Claims against the Government are equally as difficult, if not more so. So the recent case of FloorPro Inc. v. United States is unusual. The facts of the case are simple enough. GM&W was awarded a government contract install new floor coatings in some warehouse bays. GM&W sub-contracted with FloorPro and the latter was to be paid about ninety percent of the contract price -- $37,500 out of $42,000. FloorPro completed the work but was not paid. FloorPro complained to the Government contracting officer.

The Government then made an agreement with the parties that provided that a joint check was to be issued to both FloorPro and GM&W. In consideration for the amendment GM&W released the government from any claims. So far so good for FloorPro.

However, the government being the government made a mistake and issued the check to GM&W, who presumable cashed it promptly and of course did not pay FloorPro. FloorPro brought an action against the Government claiming that it was aThird-Party Beneficiary of the contract modification.
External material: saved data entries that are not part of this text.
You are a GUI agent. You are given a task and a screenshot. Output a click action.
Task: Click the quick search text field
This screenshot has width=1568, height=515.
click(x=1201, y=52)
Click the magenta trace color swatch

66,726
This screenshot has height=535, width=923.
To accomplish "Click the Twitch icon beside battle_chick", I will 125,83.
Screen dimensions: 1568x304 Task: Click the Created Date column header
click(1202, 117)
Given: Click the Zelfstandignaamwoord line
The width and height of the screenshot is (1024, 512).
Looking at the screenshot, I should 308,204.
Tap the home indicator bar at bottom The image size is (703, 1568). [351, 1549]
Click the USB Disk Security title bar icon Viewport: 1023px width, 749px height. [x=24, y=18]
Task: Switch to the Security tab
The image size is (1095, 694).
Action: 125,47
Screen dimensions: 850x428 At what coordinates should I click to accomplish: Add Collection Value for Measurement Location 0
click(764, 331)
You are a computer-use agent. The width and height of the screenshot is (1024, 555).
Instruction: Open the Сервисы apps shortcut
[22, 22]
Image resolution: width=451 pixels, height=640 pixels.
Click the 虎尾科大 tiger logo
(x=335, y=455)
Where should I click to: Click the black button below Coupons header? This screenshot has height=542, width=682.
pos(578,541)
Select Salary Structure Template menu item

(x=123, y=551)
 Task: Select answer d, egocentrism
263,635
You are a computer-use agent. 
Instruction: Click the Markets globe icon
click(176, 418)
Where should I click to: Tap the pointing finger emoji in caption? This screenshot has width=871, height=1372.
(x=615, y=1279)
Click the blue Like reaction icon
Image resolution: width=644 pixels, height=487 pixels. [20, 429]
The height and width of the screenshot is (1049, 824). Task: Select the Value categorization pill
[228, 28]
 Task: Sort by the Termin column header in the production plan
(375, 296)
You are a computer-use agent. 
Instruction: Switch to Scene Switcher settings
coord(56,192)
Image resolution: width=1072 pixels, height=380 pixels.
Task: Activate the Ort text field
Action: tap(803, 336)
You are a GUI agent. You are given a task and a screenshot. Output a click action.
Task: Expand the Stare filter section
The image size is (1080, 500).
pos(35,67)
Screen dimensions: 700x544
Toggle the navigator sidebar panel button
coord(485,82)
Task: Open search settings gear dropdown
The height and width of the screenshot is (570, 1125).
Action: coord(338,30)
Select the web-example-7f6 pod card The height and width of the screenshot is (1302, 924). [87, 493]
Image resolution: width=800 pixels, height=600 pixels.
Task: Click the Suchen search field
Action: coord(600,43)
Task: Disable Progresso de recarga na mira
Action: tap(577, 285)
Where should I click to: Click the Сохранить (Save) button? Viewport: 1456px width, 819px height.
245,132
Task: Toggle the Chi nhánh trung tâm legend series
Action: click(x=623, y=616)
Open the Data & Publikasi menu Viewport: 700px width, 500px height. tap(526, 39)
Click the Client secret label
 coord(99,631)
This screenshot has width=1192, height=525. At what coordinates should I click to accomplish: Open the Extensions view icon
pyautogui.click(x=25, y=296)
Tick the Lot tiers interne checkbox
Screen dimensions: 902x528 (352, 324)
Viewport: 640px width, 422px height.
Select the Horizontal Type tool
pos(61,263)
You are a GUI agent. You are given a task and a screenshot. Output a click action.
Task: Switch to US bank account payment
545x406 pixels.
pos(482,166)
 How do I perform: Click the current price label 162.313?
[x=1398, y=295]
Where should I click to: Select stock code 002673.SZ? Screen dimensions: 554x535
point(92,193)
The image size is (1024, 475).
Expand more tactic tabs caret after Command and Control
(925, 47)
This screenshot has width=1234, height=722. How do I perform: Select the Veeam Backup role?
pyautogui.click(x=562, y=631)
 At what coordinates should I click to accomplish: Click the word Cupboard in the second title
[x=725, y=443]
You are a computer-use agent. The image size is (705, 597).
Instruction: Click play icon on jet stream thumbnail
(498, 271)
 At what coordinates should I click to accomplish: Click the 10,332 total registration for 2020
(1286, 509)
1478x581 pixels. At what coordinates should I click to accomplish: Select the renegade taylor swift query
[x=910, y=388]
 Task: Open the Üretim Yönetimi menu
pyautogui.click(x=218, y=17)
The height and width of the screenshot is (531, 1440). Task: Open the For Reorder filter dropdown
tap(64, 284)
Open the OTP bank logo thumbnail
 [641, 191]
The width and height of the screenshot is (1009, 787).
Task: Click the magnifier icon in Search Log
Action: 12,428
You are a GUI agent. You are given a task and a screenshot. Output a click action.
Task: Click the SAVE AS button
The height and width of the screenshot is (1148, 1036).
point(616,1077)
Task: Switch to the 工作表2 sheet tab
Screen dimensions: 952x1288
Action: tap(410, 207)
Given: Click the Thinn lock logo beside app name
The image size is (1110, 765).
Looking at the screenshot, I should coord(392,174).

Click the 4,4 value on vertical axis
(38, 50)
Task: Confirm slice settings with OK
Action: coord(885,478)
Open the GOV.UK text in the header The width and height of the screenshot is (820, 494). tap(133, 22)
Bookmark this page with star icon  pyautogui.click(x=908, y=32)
The court agreed. The contract modification was specifically intended to benefit FloorPro. While it is unusual to find a successful third party claimant to contract funds, in this case the result is certainly fair and predictable. The parties clearly intended to benefit FloorPro. Since the the law is clear on when a 3rd party can succeed with a claim, and the facts clearly show that FloorPro was the intended beneficiary, why would the government fight the claim instead of negotiating a settlement. This was not a large claim, and the government made the mistake.

Thanks to the Contracts Prof Blog for reporting this unusual case.